Begin at the line containing "Given: Click 换指标 in the MACD panel" in the entries below and end at the line containing "Task: Switch to the 'Контрагент' tab"; transcribe that range exactly and nothing outside it.

____ SUPPLIED ENTRIES

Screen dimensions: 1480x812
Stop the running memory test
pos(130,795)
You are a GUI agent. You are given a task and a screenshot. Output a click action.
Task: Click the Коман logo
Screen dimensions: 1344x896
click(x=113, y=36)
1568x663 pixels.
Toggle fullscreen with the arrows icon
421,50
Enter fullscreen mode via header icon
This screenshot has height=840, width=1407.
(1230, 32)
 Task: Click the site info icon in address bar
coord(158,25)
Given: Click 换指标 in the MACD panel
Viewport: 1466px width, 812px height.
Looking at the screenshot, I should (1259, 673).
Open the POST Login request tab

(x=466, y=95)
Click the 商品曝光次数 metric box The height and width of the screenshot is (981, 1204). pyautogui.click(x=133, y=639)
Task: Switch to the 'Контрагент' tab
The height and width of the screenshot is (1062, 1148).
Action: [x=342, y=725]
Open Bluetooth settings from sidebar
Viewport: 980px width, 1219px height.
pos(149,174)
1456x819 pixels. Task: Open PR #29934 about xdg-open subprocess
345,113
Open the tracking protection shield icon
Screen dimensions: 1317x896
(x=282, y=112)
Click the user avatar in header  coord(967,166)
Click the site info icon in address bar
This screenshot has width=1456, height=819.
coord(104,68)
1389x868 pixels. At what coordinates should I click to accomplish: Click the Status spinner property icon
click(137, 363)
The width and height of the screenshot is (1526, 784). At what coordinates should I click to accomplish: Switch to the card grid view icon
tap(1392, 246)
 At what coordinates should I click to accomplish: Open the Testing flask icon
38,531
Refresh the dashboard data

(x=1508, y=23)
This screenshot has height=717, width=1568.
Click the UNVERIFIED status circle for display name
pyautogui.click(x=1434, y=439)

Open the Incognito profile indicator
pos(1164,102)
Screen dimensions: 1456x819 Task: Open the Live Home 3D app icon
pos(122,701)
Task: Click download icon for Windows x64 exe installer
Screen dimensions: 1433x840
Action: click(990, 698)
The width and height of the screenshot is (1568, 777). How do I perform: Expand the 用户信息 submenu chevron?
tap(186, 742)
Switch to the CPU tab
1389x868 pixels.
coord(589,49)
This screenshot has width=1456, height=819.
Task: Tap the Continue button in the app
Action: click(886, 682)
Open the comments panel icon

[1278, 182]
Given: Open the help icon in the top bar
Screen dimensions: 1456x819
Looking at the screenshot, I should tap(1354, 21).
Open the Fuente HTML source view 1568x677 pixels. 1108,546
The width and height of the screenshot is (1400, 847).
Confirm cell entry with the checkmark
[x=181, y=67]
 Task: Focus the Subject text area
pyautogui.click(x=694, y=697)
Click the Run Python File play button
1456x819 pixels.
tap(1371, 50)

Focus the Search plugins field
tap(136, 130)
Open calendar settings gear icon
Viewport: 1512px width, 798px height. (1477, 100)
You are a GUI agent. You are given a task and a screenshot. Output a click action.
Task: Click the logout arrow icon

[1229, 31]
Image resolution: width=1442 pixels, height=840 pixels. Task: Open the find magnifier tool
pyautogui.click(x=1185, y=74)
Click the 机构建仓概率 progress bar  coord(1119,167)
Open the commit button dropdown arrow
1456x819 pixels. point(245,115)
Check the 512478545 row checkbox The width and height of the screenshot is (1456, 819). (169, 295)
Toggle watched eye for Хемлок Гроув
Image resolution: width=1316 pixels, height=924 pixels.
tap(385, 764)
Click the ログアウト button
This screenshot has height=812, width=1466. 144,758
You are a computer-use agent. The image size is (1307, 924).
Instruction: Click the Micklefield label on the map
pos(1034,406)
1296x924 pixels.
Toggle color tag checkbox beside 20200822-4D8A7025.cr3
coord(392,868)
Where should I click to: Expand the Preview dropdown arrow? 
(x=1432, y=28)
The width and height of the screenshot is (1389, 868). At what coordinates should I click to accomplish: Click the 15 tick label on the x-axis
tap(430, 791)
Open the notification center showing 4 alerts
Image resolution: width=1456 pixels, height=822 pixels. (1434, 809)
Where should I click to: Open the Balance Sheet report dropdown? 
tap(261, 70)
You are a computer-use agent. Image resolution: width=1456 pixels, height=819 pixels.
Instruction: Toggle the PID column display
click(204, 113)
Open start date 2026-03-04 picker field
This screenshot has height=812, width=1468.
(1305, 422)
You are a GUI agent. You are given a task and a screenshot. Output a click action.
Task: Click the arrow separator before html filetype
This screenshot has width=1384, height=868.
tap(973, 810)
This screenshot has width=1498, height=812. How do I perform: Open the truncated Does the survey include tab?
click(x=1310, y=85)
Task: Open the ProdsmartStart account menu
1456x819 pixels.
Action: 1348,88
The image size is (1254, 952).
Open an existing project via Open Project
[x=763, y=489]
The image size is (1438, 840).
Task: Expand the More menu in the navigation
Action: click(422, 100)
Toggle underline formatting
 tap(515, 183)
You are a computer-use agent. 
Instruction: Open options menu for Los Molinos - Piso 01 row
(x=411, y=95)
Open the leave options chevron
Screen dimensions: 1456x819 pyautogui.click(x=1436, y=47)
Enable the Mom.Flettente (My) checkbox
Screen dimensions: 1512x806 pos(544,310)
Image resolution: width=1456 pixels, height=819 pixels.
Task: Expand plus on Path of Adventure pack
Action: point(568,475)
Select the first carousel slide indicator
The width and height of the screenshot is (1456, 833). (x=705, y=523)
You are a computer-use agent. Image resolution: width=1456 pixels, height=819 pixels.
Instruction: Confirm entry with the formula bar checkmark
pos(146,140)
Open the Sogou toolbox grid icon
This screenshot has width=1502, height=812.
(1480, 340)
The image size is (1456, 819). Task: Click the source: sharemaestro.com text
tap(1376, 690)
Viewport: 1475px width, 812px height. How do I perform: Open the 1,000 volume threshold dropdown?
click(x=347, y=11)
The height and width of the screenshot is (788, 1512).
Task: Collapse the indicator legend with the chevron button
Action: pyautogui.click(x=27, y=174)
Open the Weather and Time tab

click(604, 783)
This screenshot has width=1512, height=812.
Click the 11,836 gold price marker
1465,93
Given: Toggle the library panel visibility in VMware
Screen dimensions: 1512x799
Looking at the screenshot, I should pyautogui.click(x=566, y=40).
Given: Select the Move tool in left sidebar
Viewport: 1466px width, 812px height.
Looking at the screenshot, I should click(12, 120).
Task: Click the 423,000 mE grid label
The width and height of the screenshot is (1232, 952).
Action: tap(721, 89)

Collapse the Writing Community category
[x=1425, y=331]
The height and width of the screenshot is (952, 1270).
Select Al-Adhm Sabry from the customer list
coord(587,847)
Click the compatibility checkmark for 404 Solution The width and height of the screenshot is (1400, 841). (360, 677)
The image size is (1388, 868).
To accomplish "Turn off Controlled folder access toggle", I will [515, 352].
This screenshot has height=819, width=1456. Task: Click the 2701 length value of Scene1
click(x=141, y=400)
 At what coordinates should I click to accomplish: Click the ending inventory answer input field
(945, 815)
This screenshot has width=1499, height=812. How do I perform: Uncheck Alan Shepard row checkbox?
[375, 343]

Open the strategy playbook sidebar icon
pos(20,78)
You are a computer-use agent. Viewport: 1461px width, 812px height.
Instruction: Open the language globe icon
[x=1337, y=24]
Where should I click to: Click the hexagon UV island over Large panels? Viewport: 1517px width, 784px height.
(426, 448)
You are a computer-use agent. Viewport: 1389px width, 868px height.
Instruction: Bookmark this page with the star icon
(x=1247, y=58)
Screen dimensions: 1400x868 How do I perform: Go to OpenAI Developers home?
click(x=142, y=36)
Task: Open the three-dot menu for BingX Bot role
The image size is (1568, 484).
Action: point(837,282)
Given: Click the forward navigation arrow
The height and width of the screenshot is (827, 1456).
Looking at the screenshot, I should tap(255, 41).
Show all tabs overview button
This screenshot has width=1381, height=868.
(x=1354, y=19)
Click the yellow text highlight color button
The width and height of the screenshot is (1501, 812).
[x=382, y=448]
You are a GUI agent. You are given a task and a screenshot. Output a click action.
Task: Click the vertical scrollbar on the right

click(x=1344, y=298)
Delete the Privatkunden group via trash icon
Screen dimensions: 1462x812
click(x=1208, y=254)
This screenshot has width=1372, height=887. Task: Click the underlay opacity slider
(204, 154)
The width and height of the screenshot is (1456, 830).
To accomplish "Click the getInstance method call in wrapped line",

________

#### OUTPUT FOR THIS TASK
Given: Click 换指标 in the MACD panel
Viewport: 1466px width, 812px height.
Looking at the screenshot, I should (1259, 673).
Open the POST Login request tab

(x=466, y=95)
Click the 商品曝光次数 metric box The height and width of the screenshot is (981, 1204). pyautogui.click(x=133, y=639)
Task: Switch to the 'Контрагент' tab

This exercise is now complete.